Where’s @t at?
Our attempt to walk from Khaosan Road road westwards to the floating markets got interrupted as we followed my urge to walk down a random one way street off a busy main road. There was nothing really special looking about the road and crossing a four lane road isn’t the best idea but we did it anyway. Thick black telephone wires obscured the view of bright pink and blue painted apartments, like everywhere else also here two or three street vendors set up shop and some neighbours congregated outside their homes to chat and eat.
T-shirts hanging in the window of a ground floor apartment caught my eye and though the sparseness of the space made me a bit unsure if it actually was a shop the open door made me feel it was all right to go in. Sure enough a Thai guy walked down the stairs as soon as we got in and showed us his t-shirts, which it turns out, he designs and prints himself with some friends as a collective called Hangover. Randolph chose a cityscape t-shirt with a big tree sprucing out of surrounding skyscrapers. The guy didn’t have the right amount of change to give us back so he headed off for a minute and came back with the right change and a bottle of Coke and Fanta for Randolph and I. The three of us sat outside on little wooden benches and @t, as he likes to be written, started talking about his collective.
Soon his friend popped on over and @t asked if we wanted to try some Thai deserts. Not even waiting for an answer his friend sped off on @t’s brakeless bike and came back just a couple of minutes later with food I had never seen before. Green short noodle-like things in coconut milk cooled by a huge chunk of crush iced, a cream coloured mushy, sweet and grainy soil grown vegetable in salty coconut milk and purple jelly squares floating in sugar water. The textures and tastes were almost overwhelming. The green noodles were glibbery, wet and slimy, the sweet vegetable in salty coconut milk made a crass contrast and jelly, though not that unheard of, was extra slippery in its pool of sugary water.
After we established that @t and I are both avid magazine readers he gave me a stack of Thai magazines to flip through while we picked at the deserts and drank the coffee. The sincere hospitality was mind blowing especially for Randolph, who in his week long Bangkok adventure had only encountered TukTuk drivers and Thais who seem helpful enough giving directions but then end up just being after your money.
A random stroll down a one way street changed our whole day plans. We stayed at @t’s home all day. He took us to a pawn shop after I told him I was interested in getting a camera. He took us to a magazine and packaging printing factory just a couple of houses down from his. He bought us dinner from yet another street vendor which we ate with his two friends. A spicy red pork curry, fried boiled eggs, a pork ball soup, a seafood soup, rice, fried pork, chicken and fish.
The sincere friendliness, view into his life and culture was numbing.

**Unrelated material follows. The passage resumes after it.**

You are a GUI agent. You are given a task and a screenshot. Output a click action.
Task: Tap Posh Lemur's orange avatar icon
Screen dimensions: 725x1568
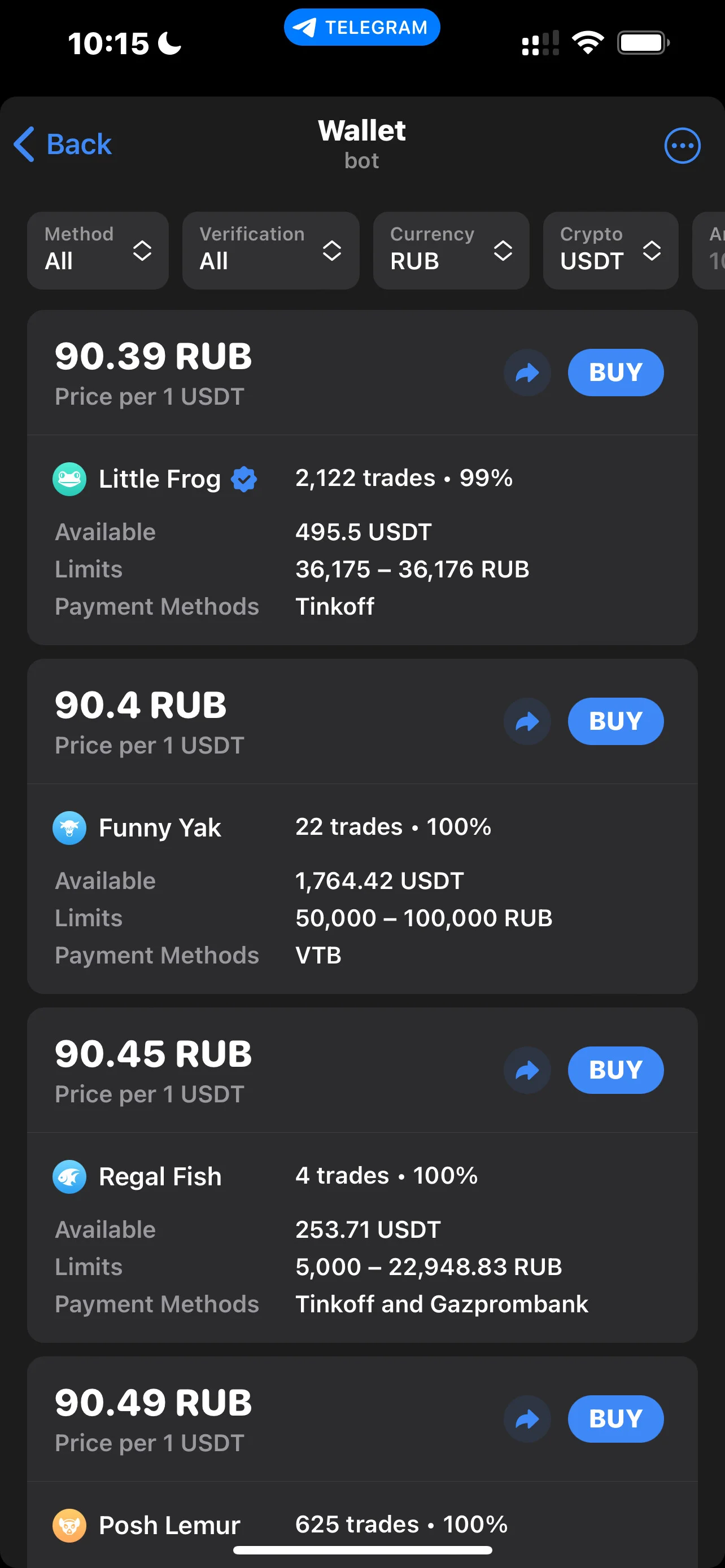pos(69,1526)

And what made the situation even more surreal is that @t felt just as fortunate to have met us. As I told him I’d write about his designs for Flamingo Magazine and we promised to help him with his t-shirts once he expands the business he repeatedly described our visit to his shop as god sent. Bless him!
So glad you’re trying the street food. I think Thailand and Vietnam have some of the best street vendors in the world.